What Happened When the Stereo Broke: Practicing Silent Yoga in a Noisy World
by Janet Arnold-Grych
And now the teaching on yoga begins.
Yoga is the settling of the mind into silence.
—Yoga Sutras of Patanjali
When I practice yoga to music, it helps create a fluidity of movement that, like a wave, carries away my to-do lists, rankling conversations, even fatigue or dismay. As a yoga teacher, I can get lost in building playlists that provide that uplifting, peaceful, or contemplative backdrop for my students. I’ve relied on music for years to take them out of their heads, help them move more freely, and lift the overall experience.
That’s why, when the tried-and-true stereo in the yoga studio where I teach refused to play my iPhone last week, I was anxious at first—and then covertly agitated. Neither repeated combinations of buttons and dials nor my silent screams of Please, please, please moved it to produce any sound. There was nothing to do but pivot.

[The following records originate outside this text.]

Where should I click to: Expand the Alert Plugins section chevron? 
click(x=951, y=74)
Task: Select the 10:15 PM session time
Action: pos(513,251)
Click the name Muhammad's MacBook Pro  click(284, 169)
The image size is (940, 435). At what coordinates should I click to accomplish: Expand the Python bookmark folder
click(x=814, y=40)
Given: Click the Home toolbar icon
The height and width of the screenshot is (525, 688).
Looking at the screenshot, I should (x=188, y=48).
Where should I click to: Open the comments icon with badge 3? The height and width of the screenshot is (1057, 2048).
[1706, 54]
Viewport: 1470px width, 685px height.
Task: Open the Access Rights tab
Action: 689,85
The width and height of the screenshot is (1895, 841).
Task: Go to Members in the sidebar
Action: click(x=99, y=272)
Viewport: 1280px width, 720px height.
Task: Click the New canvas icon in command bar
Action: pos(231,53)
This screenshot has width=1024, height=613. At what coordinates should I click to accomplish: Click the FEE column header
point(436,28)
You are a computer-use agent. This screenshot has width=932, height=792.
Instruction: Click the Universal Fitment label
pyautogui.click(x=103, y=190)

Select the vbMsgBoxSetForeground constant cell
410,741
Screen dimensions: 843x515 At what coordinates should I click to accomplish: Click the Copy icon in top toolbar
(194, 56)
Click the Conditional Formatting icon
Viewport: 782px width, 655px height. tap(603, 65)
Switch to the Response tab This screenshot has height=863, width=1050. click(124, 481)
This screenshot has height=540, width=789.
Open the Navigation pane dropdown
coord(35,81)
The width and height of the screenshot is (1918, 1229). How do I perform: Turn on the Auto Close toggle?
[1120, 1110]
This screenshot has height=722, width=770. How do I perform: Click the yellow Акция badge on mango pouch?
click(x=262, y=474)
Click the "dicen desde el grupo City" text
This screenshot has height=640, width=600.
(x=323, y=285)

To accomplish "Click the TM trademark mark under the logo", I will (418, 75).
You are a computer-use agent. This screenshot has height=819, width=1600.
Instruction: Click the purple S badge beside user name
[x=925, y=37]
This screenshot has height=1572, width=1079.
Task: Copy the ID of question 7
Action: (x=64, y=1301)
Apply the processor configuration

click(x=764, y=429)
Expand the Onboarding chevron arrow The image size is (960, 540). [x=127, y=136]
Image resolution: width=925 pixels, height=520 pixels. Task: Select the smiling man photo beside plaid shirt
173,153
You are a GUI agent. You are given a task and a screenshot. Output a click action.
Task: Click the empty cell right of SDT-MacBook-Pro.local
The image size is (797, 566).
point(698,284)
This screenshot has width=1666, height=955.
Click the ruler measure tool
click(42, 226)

I strode back to the front of the room, clapped my hands together, and told the class that we would have the joy of moving only to the sounds of our breath today. The quiet groans offered by some of the students confirmed that they weren’t particularly thrilled with the situation, either.
It’s not surprising that we groan when faced with the prospect of being left in silence with our thoughts. Their sharp elbows and constant shouts for attention can be exhausting. Without music to restrain them, those thoughts—whether they’re focused on what to make for dinner, the irritating meeting you had at work earlier, or the intimidating balancing poses yet to come—can shake us from our center. That is where the power of the breath comes in. It can help us establish a settled state that blocks out the noise inside our heads—and the lack of noise outside.
As I began to lead my music-free class through the first sequence, I felt a heaviness in the air, a sense of self-consciousness. Perhaps because of a desire to override that self-consciousness, the class quickly hooked on to familiar cues to breathe in, to breathe out, to hear the breath, to synch movement to it. In the silence, the communal breath became stronger, even supportive, as though the breath were coming from one source and moving through one being. A softness blanketed us; the harmony of the group’s breath wove a new texture.
I have been in classes without music before, and I recall thinking that they lacked energy or connection. Now, I wonder if perhaps my filter was simply attuned to what was lacking, rather than what was present. As we ended, I wondered what the students had inwardly experienced. While they did not request that we do it again next week, they did comment on the palpable calm that had pervaded the class, and the peacefulness that seemed to linger.
When Michelle Dalbec, Lead Faculty for the Kripalu School of Yoga, did her teacher training in 2003, the group did the same posture sequence every day, without music. “That was the first time I had been introduced to not using music,” she says. “It’s actually very freeing; it can allow you to be more aware of what's going on in your body and mind. I am very musically oriented”—she’s also a Kripalu YogaDance® teacher—“but I've noticed more recently that I'm starting to pick music without words, so there’s less distraction. When I'm hearing the conversation out there—the music—I’m not hearing the conversation in here, with my body and mind.”
The absence of external distraction enabled my class to become a moving meditation. We flowed with a bit more presence and mindfulness, and those qualities seemed to have a stronger resonance. Patanjali reminds us that, at its core, yoga has nothing to do with how high our leg is in Balancing Half Moon, or if we achieve Handstand or not. It has everything to do with our ability to quiet the mind, so we can see situations off the mat more clearly, and choose our actions with greater wisdom and alignment. When we can be at peace with the flow of our thoughts and sensations on the mat, we can more readily find this ease while doing the dishes, walking the dog, or even in the midst of a difficult interaction.
Says Michelle, “At the end of class, I often encourage students to focus on the difference between when they first came in and how they feel now—and to think about whether there was a factor in creating that stillness. Often it’s attention, intention, or the breath. The great thing about those tools is that we always have access to them—they’re portable, and we can take them with us off the mat."
Once you know the way
the nature of attention will call you
to return, again and again,
and be saturated with knowing,
“I belong here, I am at home here."
—Radiance Sutras (26), as translated by Lorin Roche
Ever-present in our heartbeat, rhythm is indigenous to who we are and how we move. Flowing to music can be joyous and life affirming. And moving to only the music of our breath can be an intimate and powerful experience, too. As a yoga student and teacher, I plan to play with integrating more silence into my practice—and into my daily life in our often noisy world.
Janet Arnold-Grych is a yoga teacher and writer whose work has been published in Elephant Journal, Huffington Post, Third Coast Digest, and other outlets.